I am the poster child for the necessity of this day. Although Fragile X has been in my family for many generations and showed its face for the first time in full mutation form in my generation, I was completely unaware of its existence until my own son was unexpectedly diagnosed.
Today is a day for spreading the word so that more families are spared the shock of having this disorder explode unexpectedly in their lives. Today is a day for spreading the word so that more families get the diagnosis and the help that they need when their child is still young. No family should have to search for years for an answer to the symptoms their child exhibits.

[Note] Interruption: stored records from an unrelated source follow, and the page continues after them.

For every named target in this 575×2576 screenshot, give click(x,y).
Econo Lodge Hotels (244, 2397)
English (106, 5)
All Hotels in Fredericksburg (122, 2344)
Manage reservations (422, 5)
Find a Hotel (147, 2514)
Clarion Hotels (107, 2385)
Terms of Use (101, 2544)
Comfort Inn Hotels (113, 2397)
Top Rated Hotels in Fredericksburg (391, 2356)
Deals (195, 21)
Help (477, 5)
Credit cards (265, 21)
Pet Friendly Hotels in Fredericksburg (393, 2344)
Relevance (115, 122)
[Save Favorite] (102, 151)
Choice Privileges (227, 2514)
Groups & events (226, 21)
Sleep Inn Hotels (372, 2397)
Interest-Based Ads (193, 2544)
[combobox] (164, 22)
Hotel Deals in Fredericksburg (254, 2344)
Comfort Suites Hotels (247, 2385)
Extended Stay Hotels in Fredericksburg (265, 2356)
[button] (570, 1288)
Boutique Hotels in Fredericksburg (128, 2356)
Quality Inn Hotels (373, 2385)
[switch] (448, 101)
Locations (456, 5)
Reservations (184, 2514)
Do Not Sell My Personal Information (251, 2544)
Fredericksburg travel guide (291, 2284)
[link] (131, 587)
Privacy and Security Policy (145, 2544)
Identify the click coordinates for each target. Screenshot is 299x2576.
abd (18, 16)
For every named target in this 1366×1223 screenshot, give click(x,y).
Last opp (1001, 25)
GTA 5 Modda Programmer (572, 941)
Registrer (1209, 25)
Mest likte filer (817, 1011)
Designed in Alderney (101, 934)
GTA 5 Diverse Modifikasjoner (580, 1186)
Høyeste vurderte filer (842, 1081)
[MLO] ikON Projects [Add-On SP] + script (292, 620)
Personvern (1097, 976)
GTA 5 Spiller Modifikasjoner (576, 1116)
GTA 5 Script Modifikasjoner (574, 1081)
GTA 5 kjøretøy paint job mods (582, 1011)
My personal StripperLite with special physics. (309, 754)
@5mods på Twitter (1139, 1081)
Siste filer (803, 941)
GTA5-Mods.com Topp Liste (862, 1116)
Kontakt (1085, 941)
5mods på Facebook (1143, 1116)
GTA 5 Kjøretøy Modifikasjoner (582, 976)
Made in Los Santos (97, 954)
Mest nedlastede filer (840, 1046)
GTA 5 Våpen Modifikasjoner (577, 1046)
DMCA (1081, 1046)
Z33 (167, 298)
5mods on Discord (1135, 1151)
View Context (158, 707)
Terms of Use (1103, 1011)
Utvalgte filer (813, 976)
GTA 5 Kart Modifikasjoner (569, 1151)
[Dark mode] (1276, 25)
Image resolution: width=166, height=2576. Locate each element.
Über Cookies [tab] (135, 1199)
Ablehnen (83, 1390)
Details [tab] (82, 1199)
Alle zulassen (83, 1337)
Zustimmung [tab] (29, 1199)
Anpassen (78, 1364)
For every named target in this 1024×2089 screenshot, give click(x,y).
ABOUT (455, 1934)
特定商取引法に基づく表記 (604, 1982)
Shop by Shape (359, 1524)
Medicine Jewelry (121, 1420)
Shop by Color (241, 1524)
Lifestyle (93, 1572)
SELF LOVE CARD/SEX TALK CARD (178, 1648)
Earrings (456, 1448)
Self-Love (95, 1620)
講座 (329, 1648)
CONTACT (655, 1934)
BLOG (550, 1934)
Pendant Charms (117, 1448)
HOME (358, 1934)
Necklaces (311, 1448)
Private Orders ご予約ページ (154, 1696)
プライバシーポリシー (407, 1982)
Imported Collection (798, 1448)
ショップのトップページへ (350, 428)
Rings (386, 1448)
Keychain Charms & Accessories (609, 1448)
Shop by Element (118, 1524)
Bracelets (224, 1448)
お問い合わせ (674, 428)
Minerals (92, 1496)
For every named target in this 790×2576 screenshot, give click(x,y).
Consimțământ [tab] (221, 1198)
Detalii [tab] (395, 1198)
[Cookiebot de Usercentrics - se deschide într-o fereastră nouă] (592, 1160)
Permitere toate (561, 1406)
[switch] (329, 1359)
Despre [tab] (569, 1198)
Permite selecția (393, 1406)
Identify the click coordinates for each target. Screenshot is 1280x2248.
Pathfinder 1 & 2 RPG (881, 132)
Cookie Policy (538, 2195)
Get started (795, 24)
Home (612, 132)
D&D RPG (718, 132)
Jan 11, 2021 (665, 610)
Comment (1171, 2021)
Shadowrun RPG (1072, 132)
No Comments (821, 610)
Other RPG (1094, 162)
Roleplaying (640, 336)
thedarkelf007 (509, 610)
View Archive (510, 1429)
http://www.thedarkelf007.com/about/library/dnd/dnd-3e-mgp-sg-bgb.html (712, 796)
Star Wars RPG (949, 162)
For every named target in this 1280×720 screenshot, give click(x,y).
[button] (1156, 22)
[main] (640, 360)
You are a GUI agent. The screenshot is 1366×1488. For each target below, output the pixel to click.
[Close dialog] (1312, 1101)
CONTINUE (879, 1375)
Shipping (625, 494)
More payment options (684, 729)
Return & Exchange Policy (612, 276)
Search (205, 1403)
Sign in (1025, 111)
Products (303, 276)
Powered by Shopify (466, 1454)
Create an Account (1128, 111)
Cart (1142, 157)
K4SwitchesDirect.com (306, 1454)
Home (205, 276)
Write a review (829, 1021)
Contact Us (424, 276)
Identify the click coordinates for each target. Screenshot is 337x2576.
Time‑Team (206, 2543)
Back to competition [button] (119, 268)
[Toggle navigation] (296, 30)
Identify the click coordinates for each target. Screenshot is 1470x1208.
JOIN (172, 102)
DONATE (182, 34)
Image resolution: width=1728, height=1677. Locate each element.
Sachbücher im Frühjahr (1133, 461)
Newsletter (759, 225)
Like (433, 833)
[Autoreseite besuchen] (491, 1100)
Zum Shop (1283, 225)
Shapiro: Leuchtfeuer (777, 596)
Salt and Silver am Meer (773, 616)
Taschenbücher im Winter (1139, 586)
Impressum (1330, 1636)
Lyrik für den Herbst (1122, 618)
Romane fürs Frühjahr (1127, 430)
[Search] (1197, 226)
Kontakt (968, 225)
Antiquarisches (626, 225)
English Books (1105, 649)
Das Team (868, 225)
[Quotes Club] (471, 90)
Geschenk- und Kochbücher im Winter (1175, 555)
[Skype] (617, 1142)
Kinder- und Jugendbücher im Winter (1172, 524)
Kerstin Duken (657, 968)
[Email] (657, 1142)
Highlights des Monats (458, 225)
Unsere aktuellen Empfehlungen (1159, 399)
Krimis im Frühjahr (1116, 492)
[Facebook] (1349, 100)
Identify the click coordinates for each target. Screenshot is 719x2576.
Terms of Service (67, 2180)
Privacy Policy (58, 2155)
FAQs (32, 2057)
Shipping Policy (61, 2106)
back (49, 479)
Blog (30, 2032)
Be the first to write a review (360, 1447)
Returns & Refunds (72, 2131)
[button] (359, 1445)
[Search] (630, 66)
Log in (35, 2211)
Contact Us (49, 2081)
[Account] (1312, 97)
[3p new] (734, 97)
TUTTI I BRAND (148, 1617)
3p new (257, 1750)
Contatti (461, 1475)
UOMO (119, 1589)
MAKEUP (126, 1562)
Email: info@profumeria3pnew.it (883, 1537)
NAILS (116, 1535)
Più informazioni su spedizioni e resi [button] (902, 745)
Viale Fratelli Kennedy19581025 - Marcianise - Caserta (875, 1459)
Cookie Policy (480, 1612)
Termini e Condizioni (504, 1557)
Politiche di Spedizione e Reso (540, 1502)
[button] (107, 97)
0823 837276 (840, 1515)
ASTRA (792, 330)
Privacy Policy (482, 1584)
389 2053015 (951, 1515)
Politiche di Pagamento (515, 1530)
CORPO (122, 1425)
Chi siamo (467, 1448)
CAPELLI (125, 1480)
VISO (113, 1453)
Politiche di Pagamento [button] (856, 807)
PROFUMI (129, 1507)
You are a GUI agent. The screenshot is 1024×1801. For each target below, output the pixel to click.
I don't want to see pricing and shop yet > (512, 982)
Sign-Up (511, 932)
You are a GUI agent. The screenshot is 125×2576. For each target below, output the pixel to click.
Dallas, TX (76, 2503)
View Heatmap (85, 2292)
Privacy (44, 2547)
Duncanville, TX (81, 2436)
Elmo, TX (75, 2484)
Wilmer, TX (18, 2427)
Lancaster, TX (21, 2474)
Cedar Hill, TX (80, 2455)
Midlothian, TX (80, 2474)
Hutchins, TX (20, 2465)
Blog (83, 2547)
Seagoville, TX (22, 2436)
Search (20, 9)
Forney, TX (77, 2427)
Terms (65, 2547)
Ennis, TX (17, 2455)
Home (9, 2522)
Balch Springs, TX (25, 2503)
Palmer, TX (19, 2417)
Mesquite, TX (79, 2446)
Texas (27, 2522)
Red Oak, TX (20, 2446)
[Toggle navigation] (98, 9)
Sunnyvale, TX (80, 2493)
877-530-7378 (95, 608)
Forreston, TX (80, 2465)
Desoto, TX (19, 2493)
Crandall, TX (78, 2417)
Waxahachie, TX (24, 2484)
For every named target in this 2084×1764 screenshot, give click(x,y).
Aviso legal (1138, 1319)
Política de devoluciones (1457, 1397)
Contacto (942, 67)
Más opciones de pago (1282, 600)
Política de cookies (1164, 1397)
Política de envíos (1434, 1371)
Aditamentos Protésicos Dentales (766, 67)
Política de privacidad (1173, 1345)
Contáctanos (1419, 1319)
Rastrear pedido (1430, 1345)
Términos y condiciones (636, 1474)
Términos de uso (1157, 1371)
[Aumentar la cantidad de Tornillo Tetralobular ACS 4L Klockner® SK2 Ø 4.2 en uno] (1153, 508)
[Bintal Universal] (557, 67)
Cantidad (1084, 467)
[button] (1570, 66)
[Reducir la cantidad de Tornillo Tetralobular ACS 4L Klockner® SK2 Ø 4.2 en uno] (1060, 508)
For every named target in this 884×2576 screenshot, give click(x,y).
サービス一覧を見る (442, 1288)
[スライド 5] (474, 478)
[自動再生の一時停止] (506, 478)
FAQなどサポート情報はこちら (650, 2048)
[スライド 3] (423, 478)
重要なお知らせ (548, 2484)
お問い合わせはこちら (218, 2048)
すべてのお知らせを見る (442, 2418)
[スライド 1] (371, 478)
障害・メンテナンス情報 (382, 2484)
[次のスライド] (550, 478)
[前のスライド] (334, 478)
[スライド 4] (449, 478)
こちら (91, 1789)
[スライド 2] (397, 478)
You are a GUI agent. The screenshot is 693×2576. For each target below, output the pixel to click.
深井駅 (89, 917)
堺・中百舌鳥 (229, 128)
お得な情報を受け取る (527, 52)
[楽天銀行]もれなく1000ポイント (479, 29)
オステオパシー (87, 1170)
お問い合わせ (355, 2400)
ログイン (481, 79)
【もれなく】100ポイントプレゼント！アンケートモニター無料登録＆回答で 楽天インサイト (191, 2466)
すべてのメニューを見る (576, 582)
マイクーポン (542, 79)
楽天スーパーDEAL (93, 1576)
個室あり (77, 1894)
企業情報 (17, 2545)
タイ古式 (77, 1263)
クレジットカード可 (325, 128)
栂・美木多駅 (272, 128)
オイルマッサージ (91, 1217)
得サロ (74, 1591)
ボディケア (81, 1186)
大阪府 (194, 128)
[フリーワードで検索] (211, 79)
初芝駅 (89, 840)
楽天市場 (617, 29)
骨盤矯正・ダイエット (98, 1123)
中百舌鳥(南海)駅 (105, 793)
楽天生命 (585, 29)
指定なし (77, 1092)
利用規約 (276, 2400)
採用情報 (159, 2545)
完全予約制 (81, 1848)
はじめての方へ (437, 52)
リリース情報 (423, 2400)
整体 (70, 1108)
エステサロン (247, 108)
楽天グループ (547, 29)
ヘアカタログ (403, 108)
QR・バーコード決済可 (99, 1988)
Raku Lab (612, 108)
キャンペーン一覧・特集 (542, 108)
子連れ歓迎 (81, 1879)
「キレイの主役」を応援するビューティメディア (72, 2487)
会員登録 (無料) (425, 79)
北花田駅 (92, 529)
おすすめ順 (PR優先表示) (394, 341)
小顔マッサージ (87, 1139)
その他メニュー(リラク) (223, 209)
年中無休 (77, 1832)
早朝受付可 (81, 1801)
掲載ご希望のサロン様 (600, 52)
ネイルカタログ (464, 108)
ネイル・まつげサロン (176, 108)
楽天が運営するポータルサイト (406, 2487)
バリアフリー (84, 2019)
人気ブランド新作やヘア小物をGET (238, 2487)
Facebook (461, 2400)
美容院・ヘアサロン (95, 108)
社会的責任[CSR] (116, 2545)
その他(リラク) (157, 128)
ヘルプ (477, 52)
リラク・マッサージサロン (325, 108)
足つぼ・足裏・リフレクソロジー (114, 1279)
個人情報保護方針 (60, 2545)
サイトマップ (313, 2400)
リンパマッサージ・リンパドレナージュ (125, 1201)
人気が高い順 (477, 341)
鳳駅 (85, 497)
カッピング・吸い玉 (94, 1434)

I know most people who are reading this know someone, or have a child, with Fragile X and so already understand the importance of awareness. We are the soldiers in this battle. There are many people who are making decisions on research and brainstorming ideas to raise awareness but it is those of us who are living this day in and day out who can take direct concrete action to raise awareness everyday. You don’t need to orchestrate a fundraiser. You don’t need to take part in an article for your local paper or a national magazine. You can just talk about your child to everyone who will listen. Tell the waitress, tell the person sitting next to you on the train, tell your co-workers…write about it on your blog! Buy these cards and stick them in every letter or bill that you mail.
Every little bit helps, the more people we reach, the more families we help.
And if you have some money to spare, donate. Every little bit helps.
An excellent post Umma. It is Fragile X Awareness day in Australia too and I have been trying to do my little bit to help spread the word.